Is there an ALL(String, List) function to find and return all values in the list containing the String in Python?

I am trying to apply an expression to a DataFrame column which uses an ALL(String*) function to find all Strings separated by comma and do some other mathematical operation such as mean().

So I have a dictionary with key = expression name and value = expression as such:

param_exp = {'AVG.P99' : '@df.mean(ALL(P99.*))', ...}

df_filtered.columns = ['P99.1', 'P99.2', 'P99.3',...]

Finally I want to return param_exp = {'AVG.P99': '@df.mean(P99.1,P99.2,P99.3,...)), ...}

Here is what I have so far:

for key, value in param_exp.items():
    list = []
    string = ""
    for column in df_filtered:
        if "ALL" in str(value):
            search_parm = param_exp[key].split("ALL(")[1]
            search_parm = search_parm.split("*")[0]
            # print(search_parm)
            if search_parm in column.split(search_parm)[0]:
                list.append(column)
    string = ",".join(list)
    string = param_exp[key].split("ALL(")[0] + str(string) + param_exp[key].split("*")[1]
    string = string.strip("ALL").strip("*")
    try:
        param_exp[key] = string
    except:
        pass
print(param_exp)

This has not been working out and gives an index error:

    string = param_exp[key].split("ALL(")[0] + str(string) + param_exp[key].split("*")[1]
IndexError: list index out of range

Just wondering if there is an easier way to do this. Thanks.

Solution

You may have string which doesn't have * so split("*") may get only one string but you use [1] to get second string.

(PROVIDED INFORMATION)
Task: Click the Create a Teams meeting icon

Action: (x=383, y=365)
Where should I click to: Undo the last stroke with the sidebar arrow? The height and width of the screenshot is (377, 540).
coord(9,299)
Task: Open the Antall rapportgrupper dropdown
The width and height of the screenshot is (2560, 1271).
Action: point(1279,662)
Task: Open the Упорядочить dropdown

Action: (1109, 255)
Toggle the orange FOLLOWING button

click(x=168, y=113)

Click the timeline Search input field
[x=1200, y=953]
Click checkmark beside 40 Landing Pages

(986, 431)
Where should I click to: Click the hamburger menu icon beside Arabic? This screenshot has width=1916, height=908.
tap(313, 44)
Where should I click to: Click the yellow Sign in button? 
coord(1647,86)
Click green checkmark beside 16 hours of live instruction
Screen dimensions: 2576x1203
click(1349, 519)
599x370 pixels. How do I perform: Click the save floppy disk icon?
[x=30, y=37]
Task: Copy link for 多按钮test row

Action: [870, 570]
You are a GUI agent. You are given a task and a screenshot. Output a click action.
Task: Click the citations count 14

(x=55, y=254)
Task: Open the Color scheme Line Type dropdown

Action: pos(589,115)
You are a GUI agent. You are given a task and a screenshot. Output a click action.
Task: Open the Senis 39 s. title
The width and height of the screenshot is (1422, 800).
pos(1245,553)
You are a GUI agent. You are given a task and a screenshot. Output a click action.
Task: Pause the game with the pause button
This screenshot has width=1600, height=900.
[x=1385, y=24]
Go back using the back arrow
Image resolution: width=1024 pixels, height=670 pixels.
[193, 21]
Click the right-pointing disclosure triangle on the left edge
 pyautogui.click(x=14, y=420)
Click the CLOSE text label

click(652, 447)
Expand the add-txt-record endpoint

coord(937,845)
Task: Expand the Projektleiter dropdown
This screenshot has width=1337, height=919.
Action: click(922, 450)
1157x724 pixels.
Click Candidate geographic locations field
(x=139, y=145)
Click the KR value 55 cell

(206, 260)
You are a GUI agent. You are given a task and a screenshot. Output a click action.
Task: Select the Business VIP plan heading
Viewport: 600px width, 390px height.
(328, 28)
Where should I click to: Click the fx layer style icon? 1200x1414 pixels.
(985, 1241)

(GIVEN EXERCISE 1)
According to the solution in the Python thread, why does the code raise an index error?
(GIVEN EXERCISE 2)
Output the part of the Python thread between "df_filtered.columns = ['P99.1', 'P99.2', 'P99.3',...]" and "# print(search_parm)", inclusive.

(EXERCISE RESULT 1)
A string may have no "*", so split("*") returns only one string, but [1] is used to get a second one.

(EXERCISE RESULT 2)
df_filtered.columns = ['P99.1', 'P99.2', 'P99.3',...]

Finally I want to return param_exp = {'AVG.P99': '@df.mean(P99.1,P99.2,P99.3,...)), ...}

Here is what I have so far:

for key, value in param_exp.items():
    list = []
    string = ""
    for column in df_filtered:
        if "ALL" in str(value):
            search_parm = param_exp[key].split("ALL(")[1]
            search_parm = search_parm.split("*")[0]
            # print(search_parm)